I was wondering if it would be possible to port iOS onto the TP somehow?

thanks for your replies


----------



## Salvation27 (Nov 3, 2011)

NO- and that's a horrible question


----------



## gamesfrager (Jul 11, 2012)

Somebody's gonna get a hurt...


----------



## pgzerwer2 (Oct 13, 2011)

While asking such astute questions, can I install and run Windows Millennium Edition on my Touchpad? I apologize in advance for the 15 seconds anyone spends reading this.

Sent from my cm_tenderloin using Tapatalk HD


----------



## nevertells (Oct 29, 2011)

Well, since we are piling on here







:

you managed to triple boot your TouchPad and couldn't figure out for yourself how to quad boot it using iOS?

Don't feel bad man, we all just have way too much time on our hands.


----------



## Teejai (Aug 28, 2011)

Wait, you guys haven't replaced WebOS with Win 3.1 yet?

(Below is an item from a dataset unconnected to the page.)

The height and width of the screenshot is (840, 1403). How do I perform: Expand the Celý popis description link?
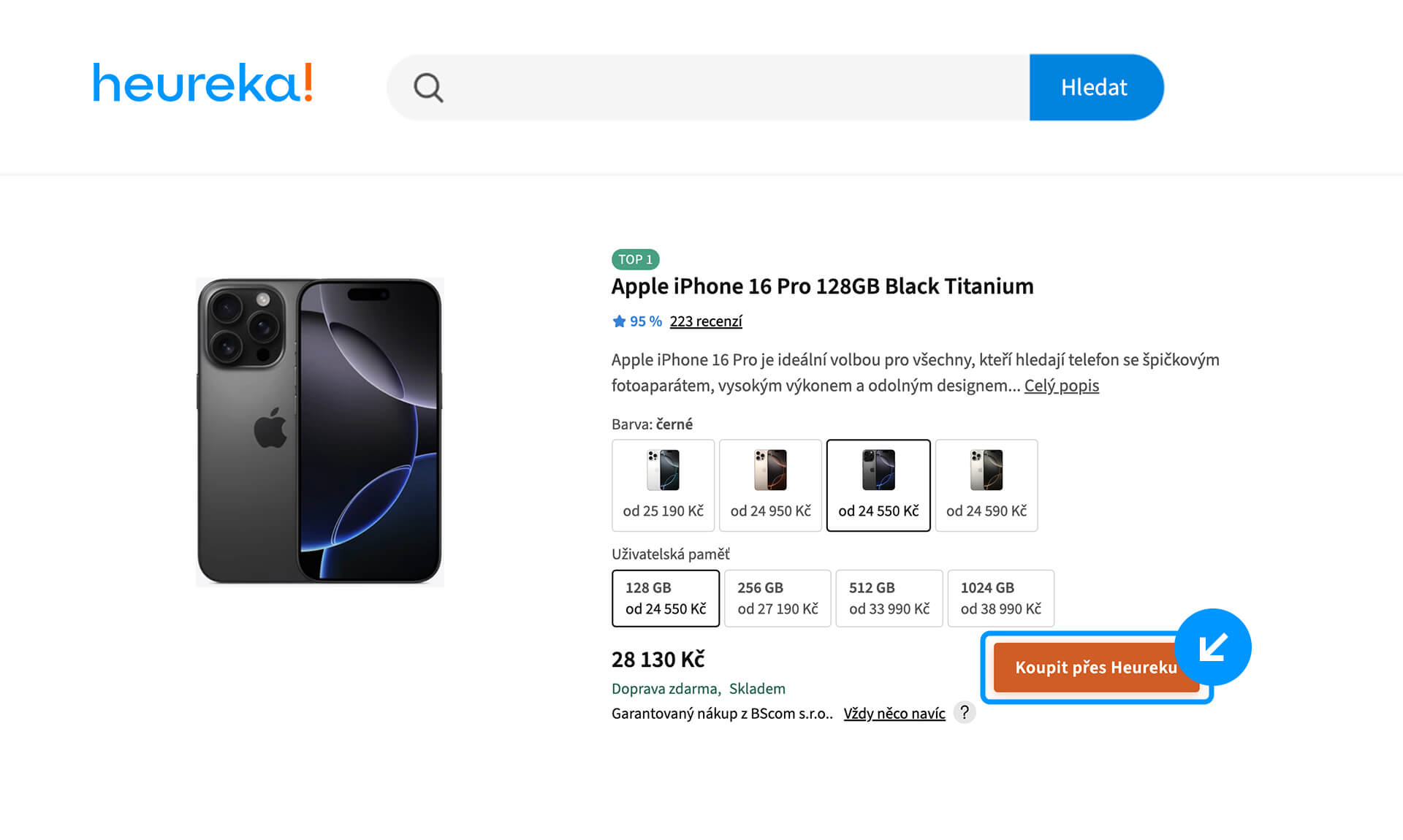(1061, 386)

Sent from my XT925 using Tapatalk 2


----------



## Colchiro (Aug 26, 2011)

3.1?

I'm running Win 7. Didn't like Win 8 on my TP.


----------



## fuhrermike (Jan 30, 2012)

Only if you make a pilgrimage to Cupertino and present your tab as an offering to the fruit gods

Posted from my HP Touchpad running AmigaOS


----------



## RolandDeschain79 (Feb 1, 2012)

Lolz I'm running Windows 95/98 and DOS all the time on my HP TouchPad









http://youtu.be/hYTTrHbQcBo

http://youtu.be/aE18zKsFO3A


----------



## Salvation27 (Nov 3, 2011)

I prefer ME


----------



## RolandDeschain79 (Feb 1, 2012)

Salvation27 said:


> I prefer ME


Hey np just download an .img of ME here and use QEMU to run it







 Sorry I don't have an English version of it optimized like the win 95/98 I used for the Fallout Mod


----------



## Salvation27 (Nov 3, 2011)

It was sarcastic sorry.....


----------



## RolandDeschain79 (Feb 1, 2012)

Salvation27 said:


> It was sarcastic sorry.....


lol np, we're all just joking around in this thread now


----------



## Colchiro (Aug 26, 2011)

Salvation27 said:


> I prefer ME


I was a beta tester for WinMe and Win2000 (a few years ago) and everyone hated WinMe and couldn't wait for the beta to end so they could move on to 2000.


----------



## Salvation27 (Nov 3, 2011)

Oh- I'm sure of it. It was garbage to begin with hahaha


----------



## nevertells (Oct 29, 2011)

Like I said, folks with way too much time on their hands.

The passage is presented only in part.